The request - List each line of the listing below that contains the string "Task". Treat the match as case-sensitive.

Entries supplied -
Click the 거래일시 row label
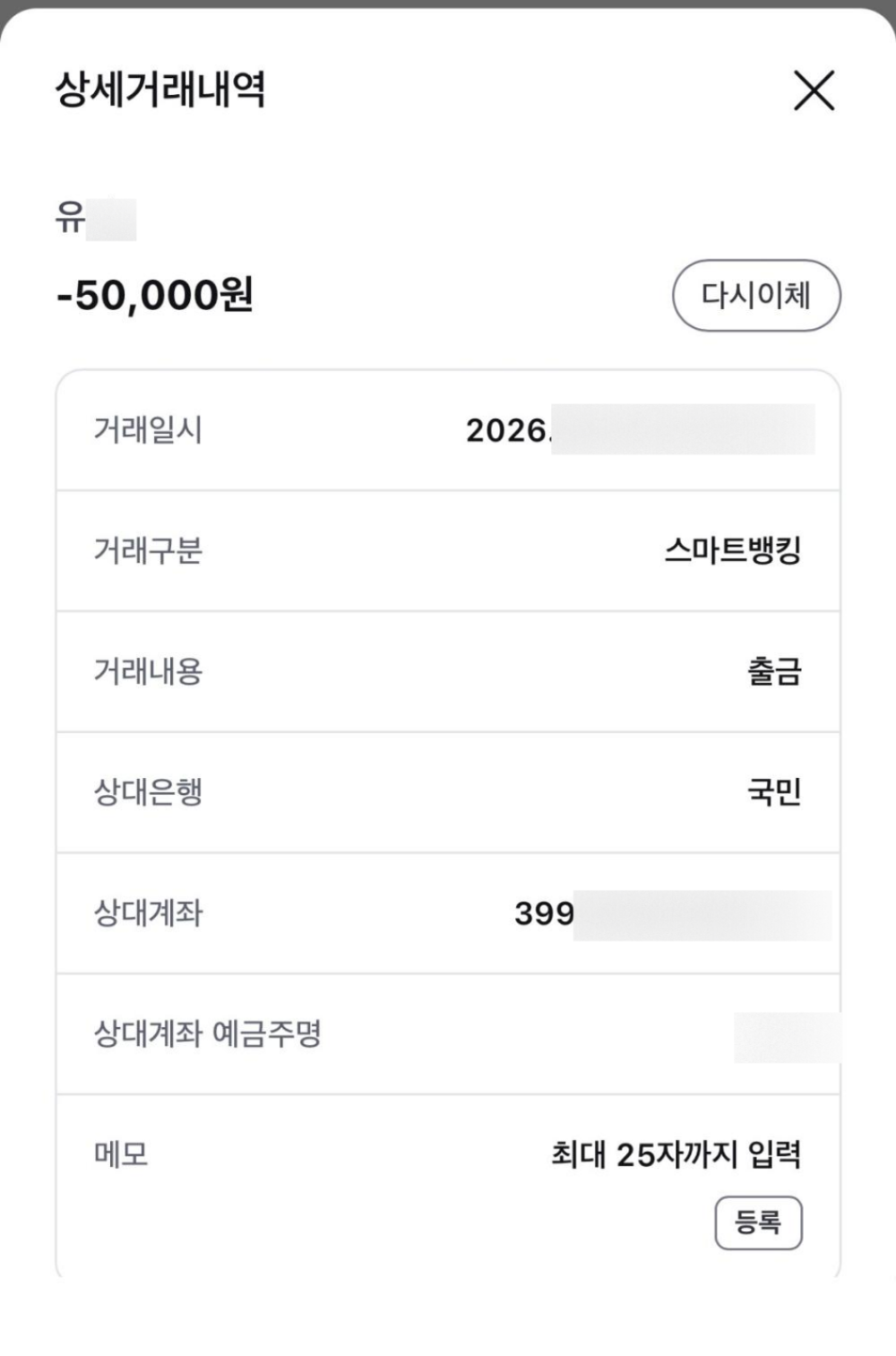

==

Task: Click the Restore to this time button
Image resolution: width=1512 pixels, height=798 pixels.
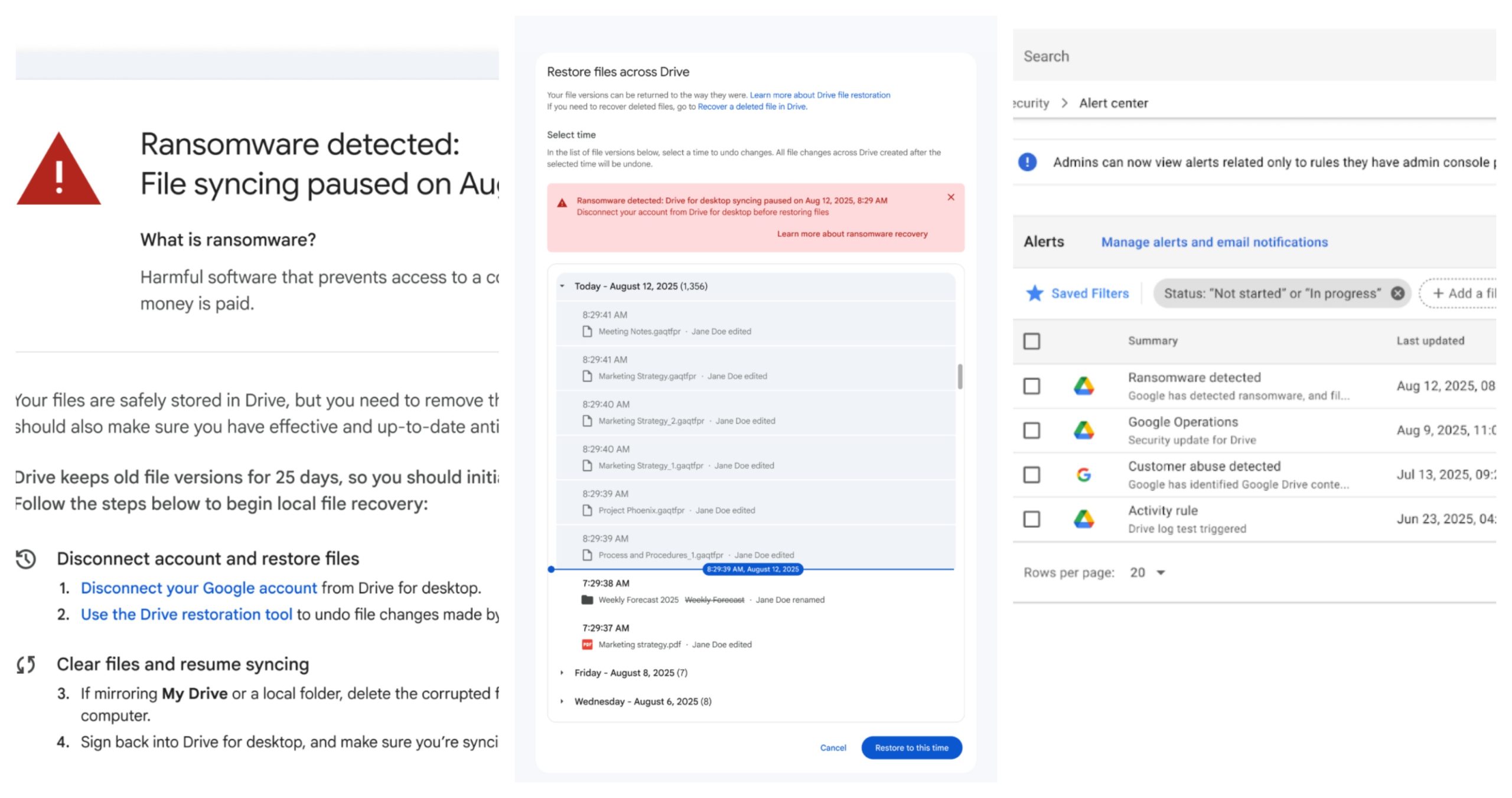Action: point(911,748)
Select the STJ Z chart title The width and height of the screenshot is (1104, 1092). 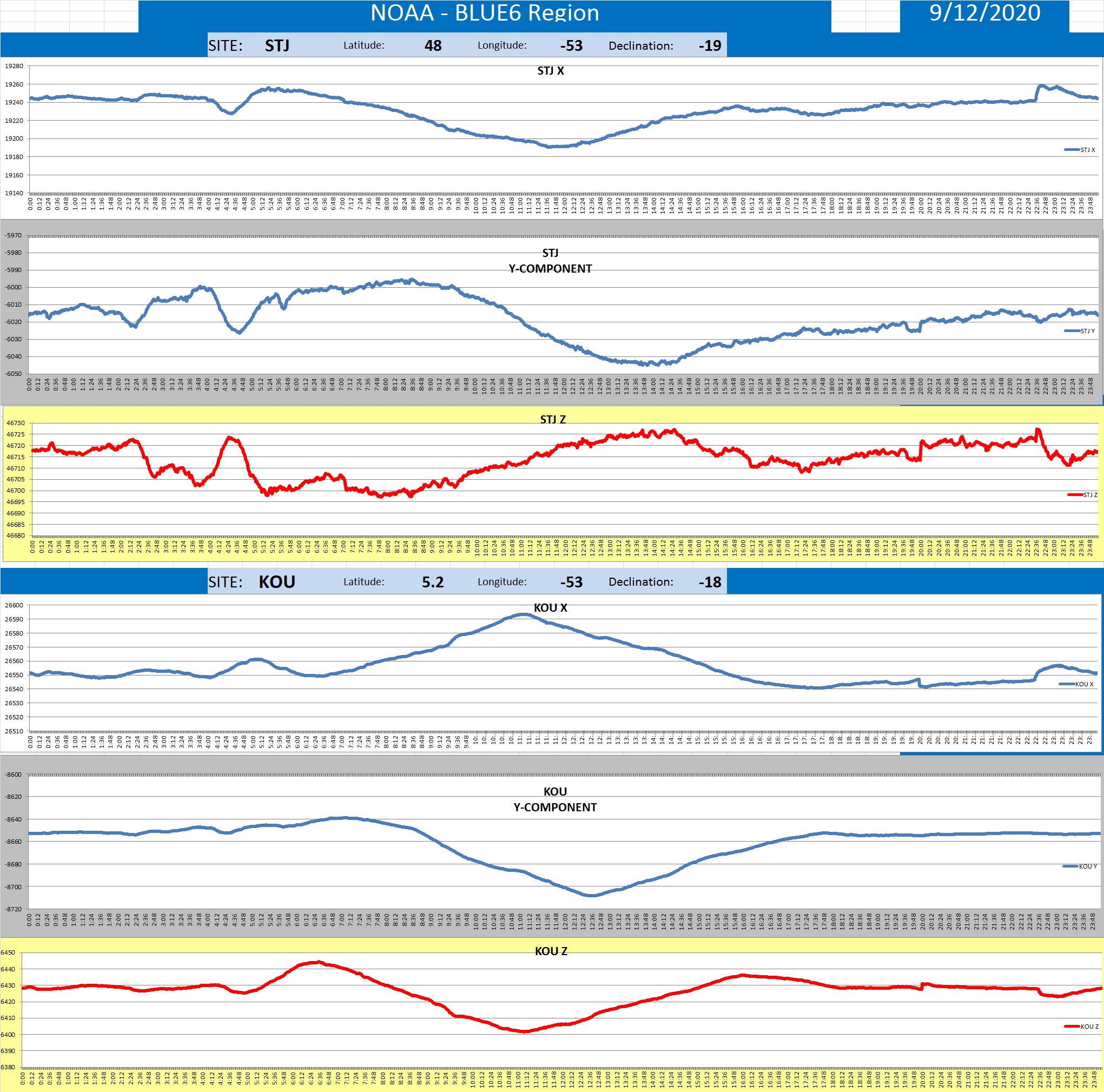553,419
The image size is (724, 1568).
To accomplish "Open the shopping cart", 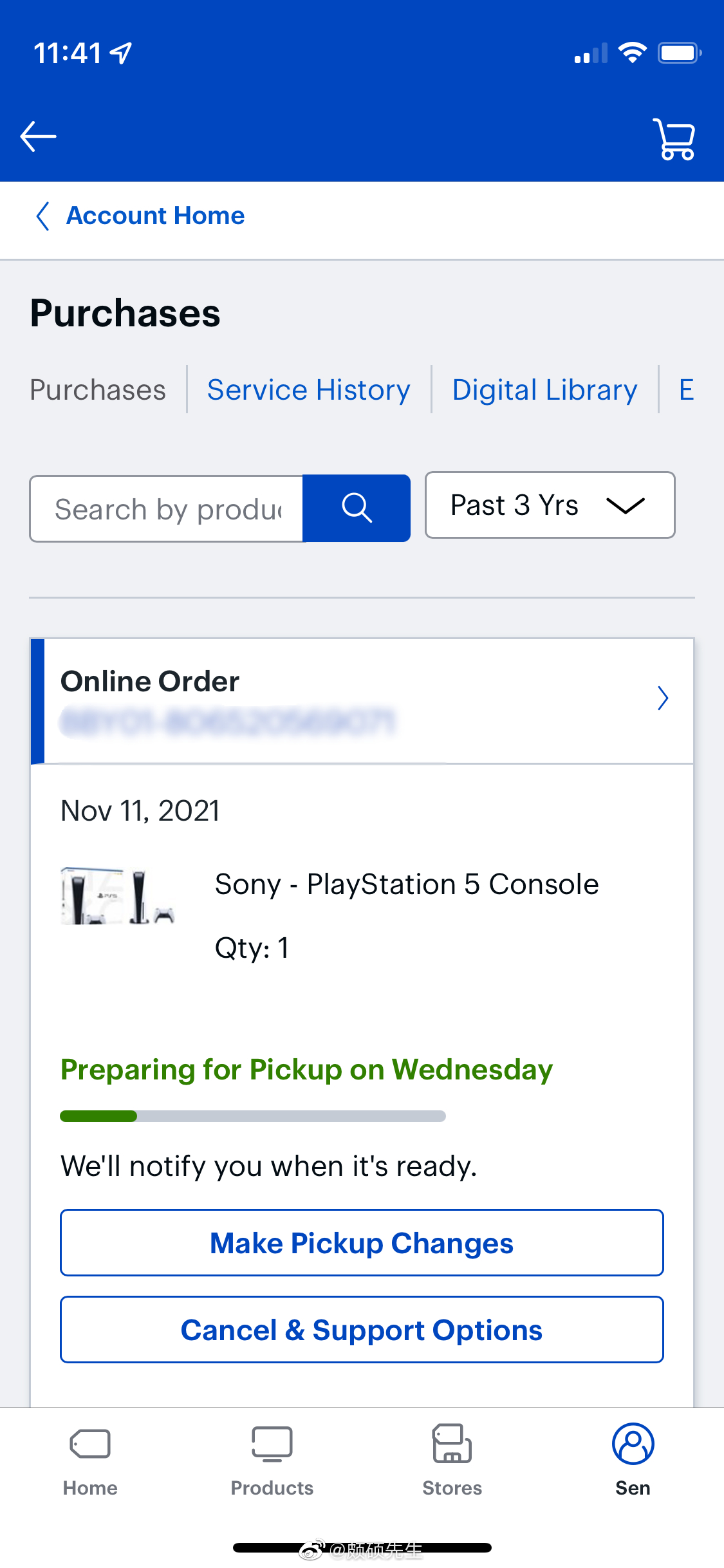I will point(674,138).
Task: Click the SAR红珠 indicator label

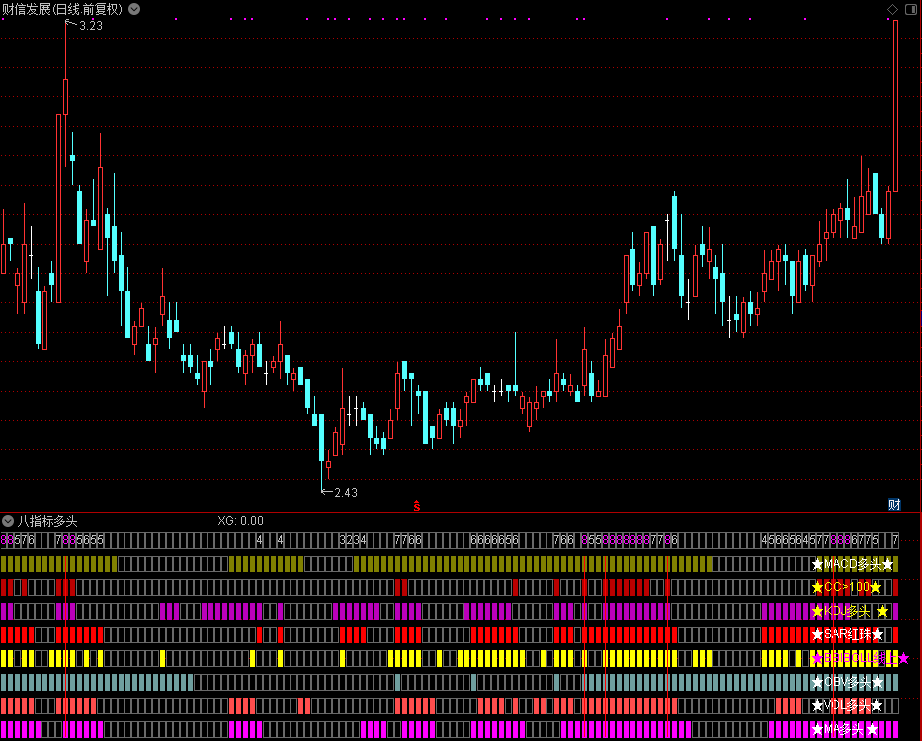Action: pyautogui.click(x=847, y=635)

Exercise result -
Task: Click the Restore to this time button
Task: Click the SAR红珠 indicator label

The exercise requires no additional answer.